The problem:
Gather each line of the records below that contains the string "text", and copy those lines in full. Only matches with the same capitalization count.

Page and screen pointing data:

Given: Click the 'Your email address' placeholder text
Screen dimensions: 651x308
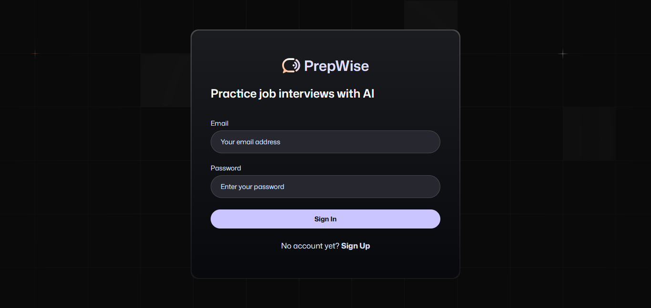Looking at the screenshot, I should pyautogui.click(x=250, y=142).
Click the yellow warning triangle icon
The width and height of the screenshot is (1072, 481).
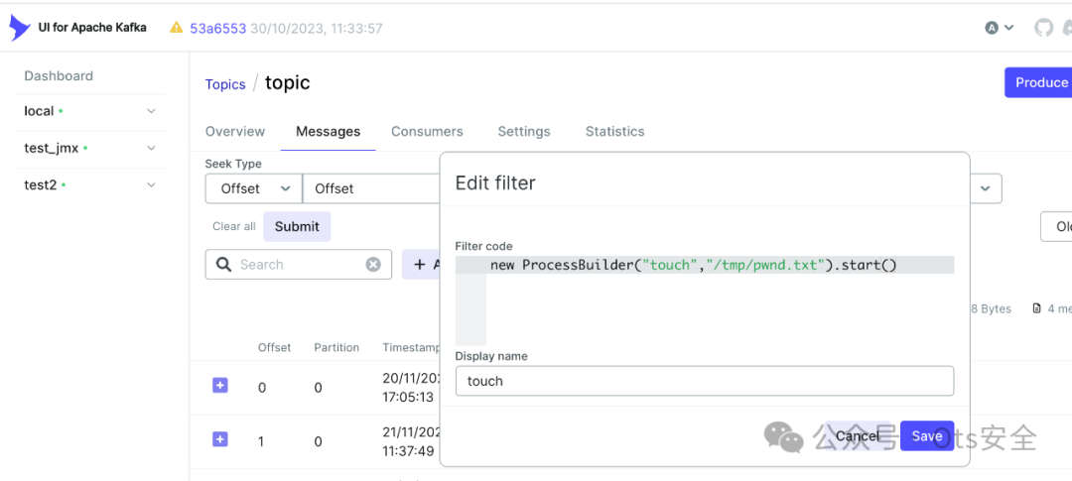point(176,28)
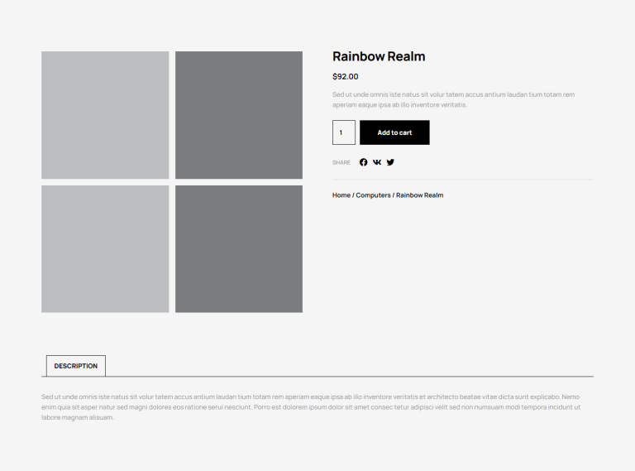The image size is (635, 471).
Task: Open the Computers category breadcrumb
Action: coord(373,195)
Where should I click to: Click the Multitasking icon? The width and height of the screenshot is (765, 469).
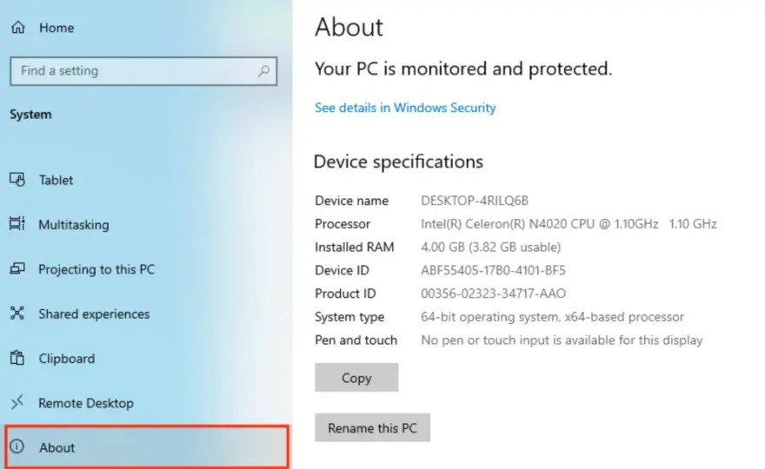coord(17,224)

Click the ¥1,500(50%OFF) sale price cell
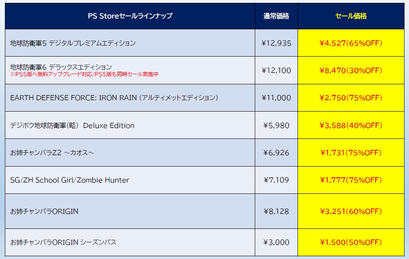351,242
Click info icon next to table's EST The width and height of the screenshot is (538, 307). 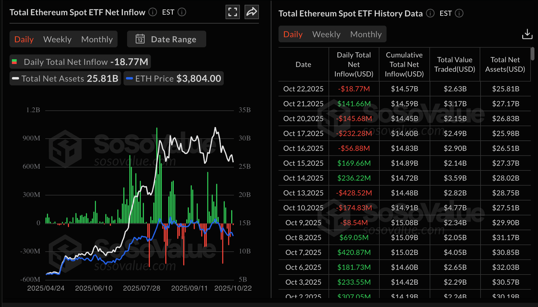[459, 13]
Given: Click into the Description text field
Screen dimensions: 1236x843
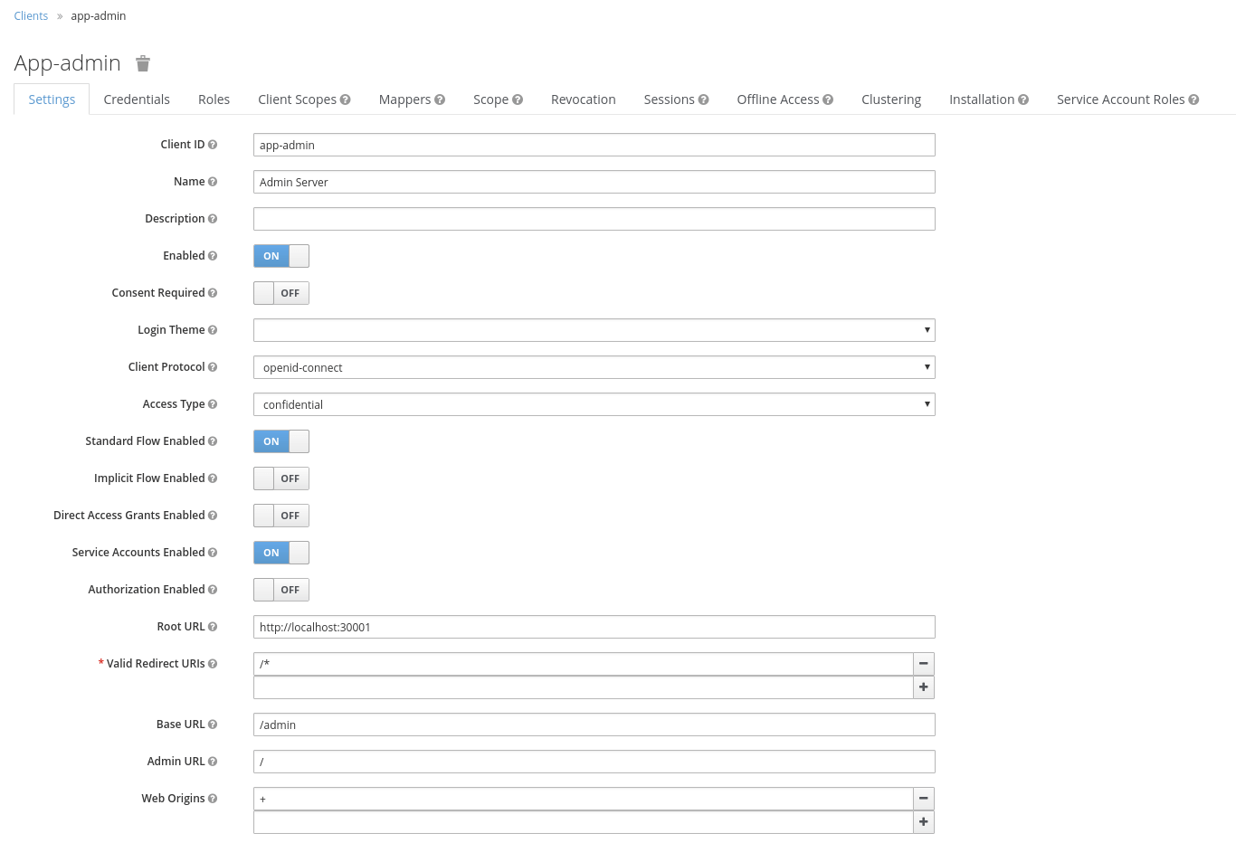Looking at the screenshot, I should click(594, 219).
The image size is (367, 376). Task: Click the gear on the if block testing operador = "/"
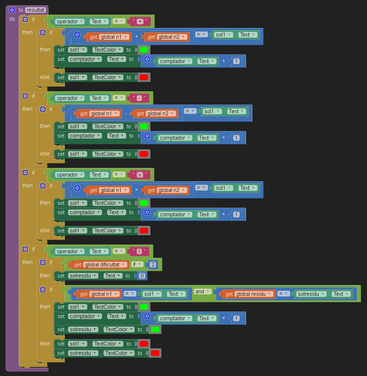coord(25,249)
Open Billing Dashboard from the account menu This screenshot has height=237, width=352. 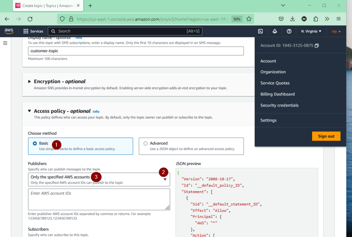(277, 94)
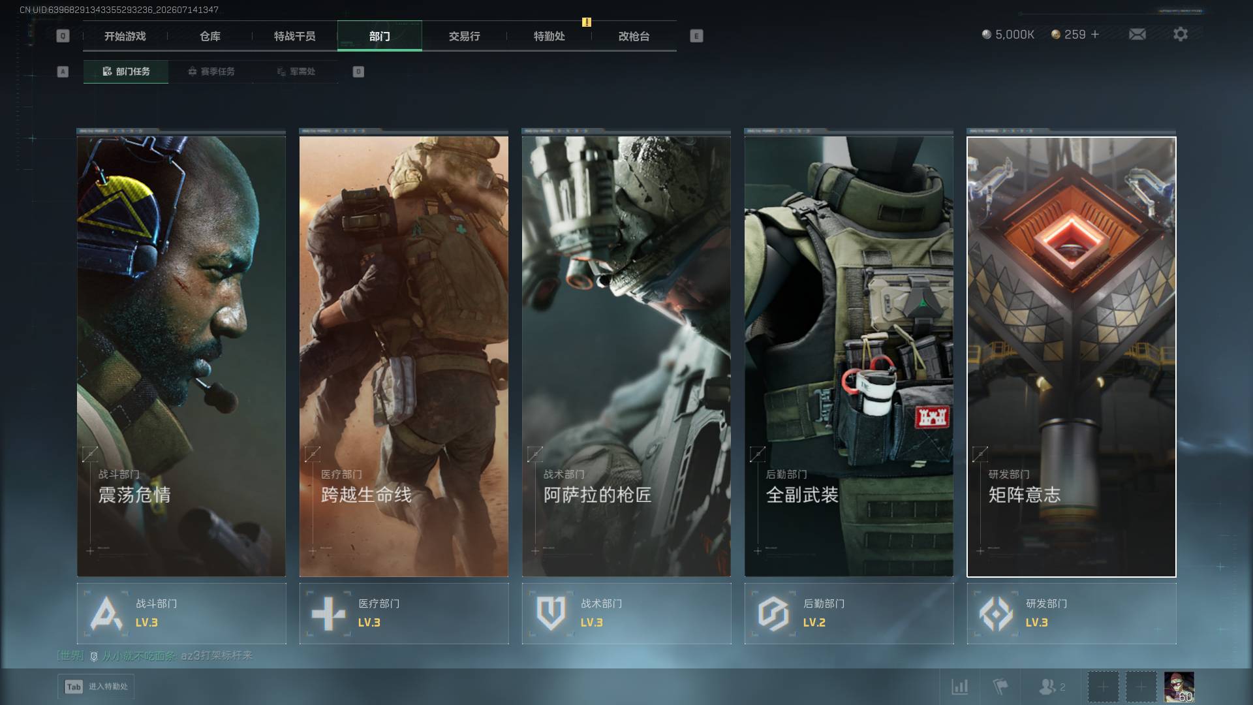
Task: Open the friends icon showing 2
Action: (x=1052, y=687)
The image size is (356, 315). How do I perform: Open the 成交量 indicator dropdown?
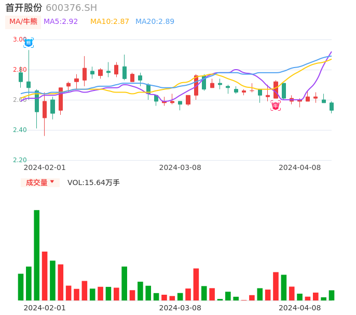click(40, 182)
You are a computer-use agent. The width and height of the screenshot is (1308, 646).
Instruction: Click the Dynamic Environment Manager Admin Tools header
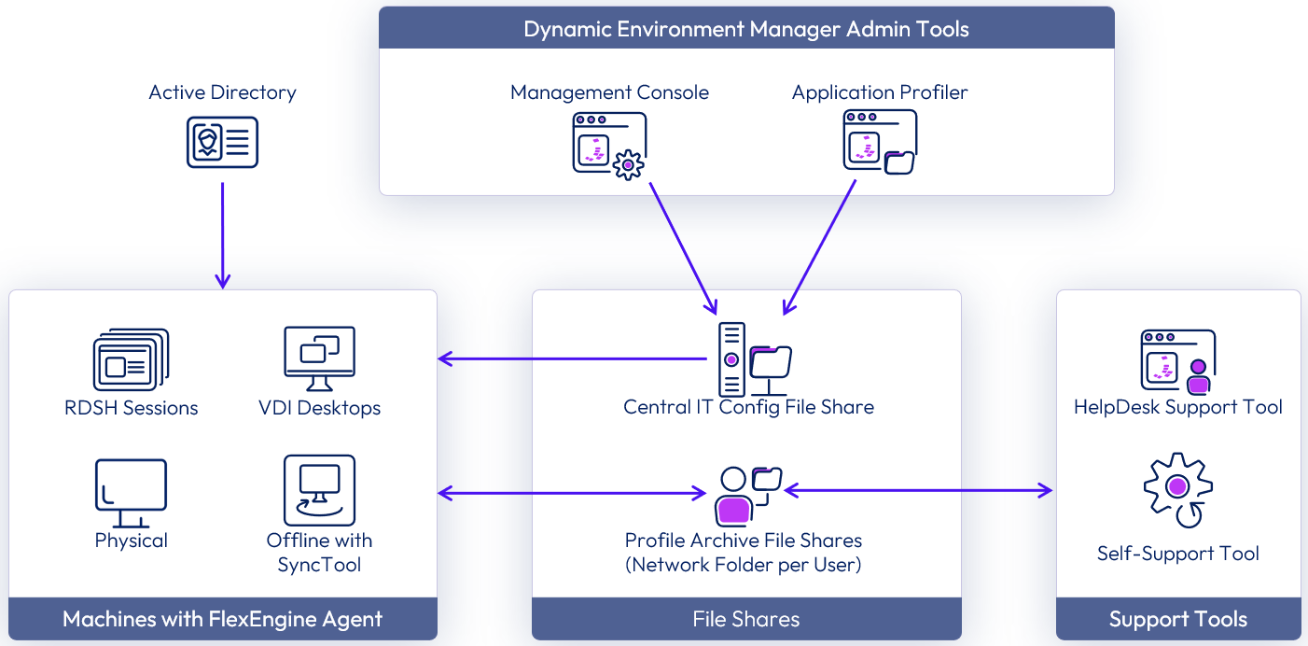(x=746, y=29)
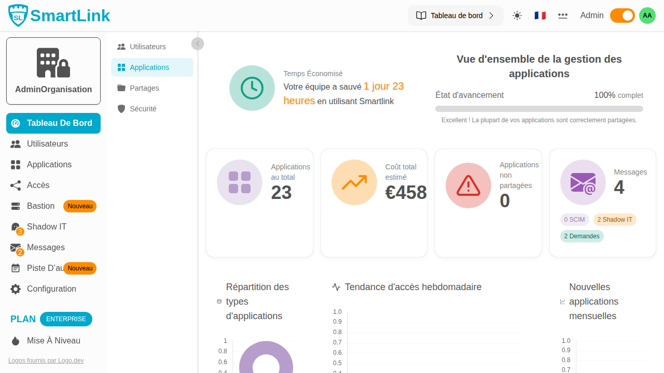Open language options via the French flag icon

(x=540, y=16)
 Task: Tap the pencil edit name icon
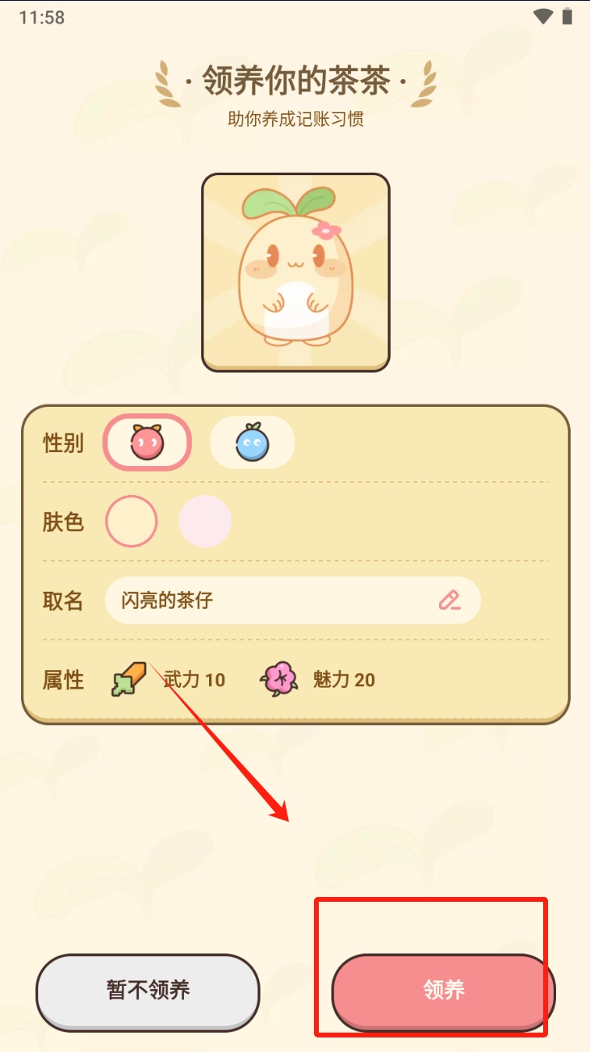coord(450,600)
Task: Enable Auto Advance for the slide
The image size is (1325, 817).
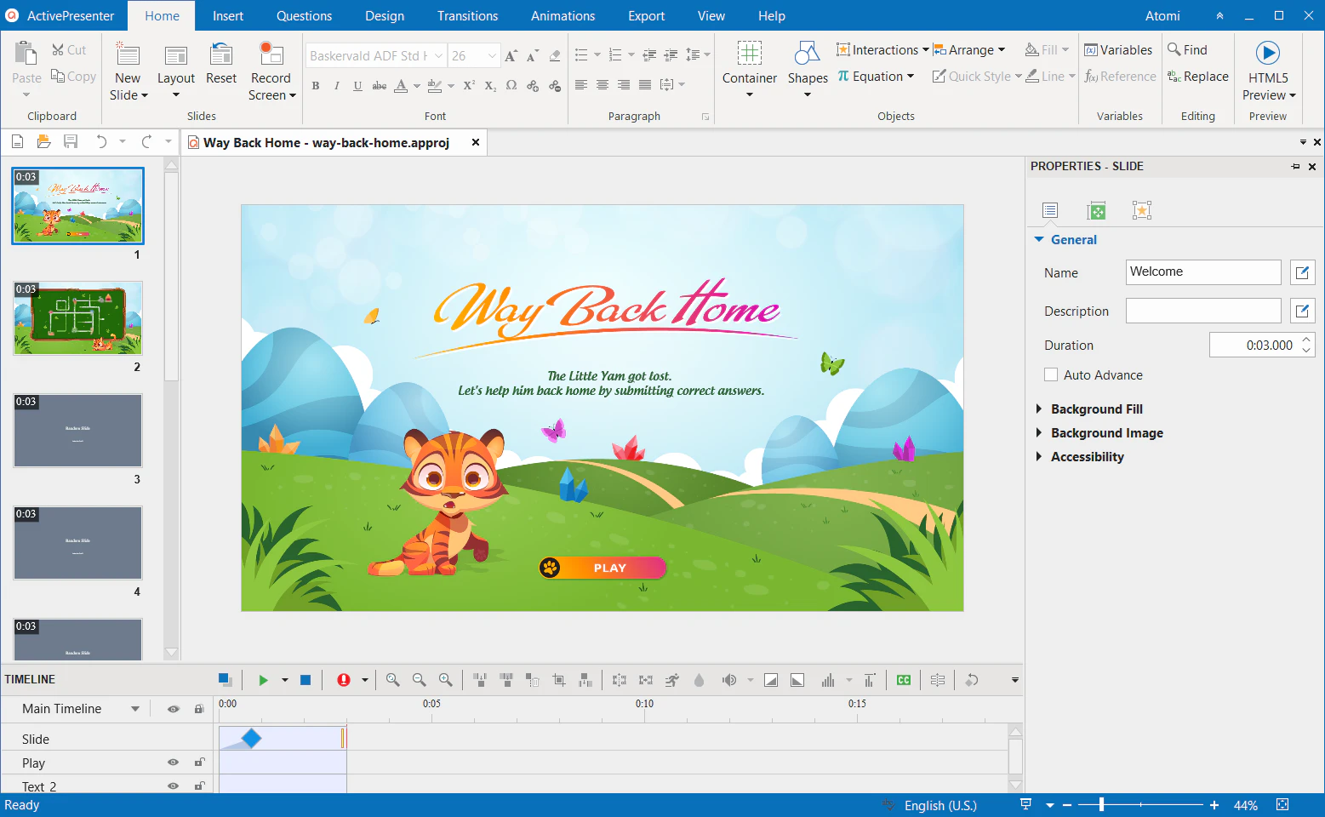Action: click(x=1051, y=374)
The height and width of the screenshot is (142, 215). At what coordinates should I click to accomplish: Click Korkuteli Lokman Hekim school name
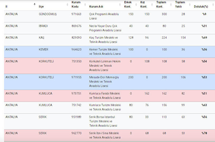pos(105,66)
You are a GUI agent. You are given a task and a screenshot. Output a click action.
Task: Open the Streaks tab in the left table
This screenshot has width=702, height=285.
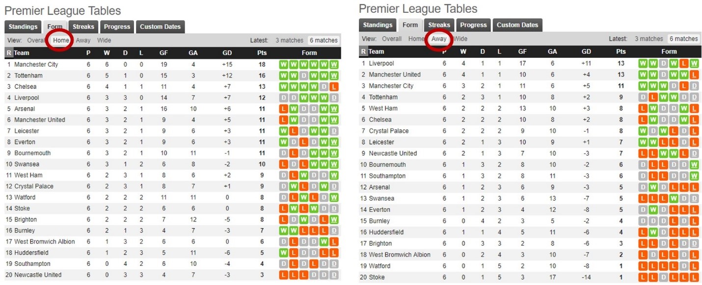pyautogui.click(x=83, y=26)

Solution:
Given: Click the 'Your email address' placeholder text
Given: Click into the Description text field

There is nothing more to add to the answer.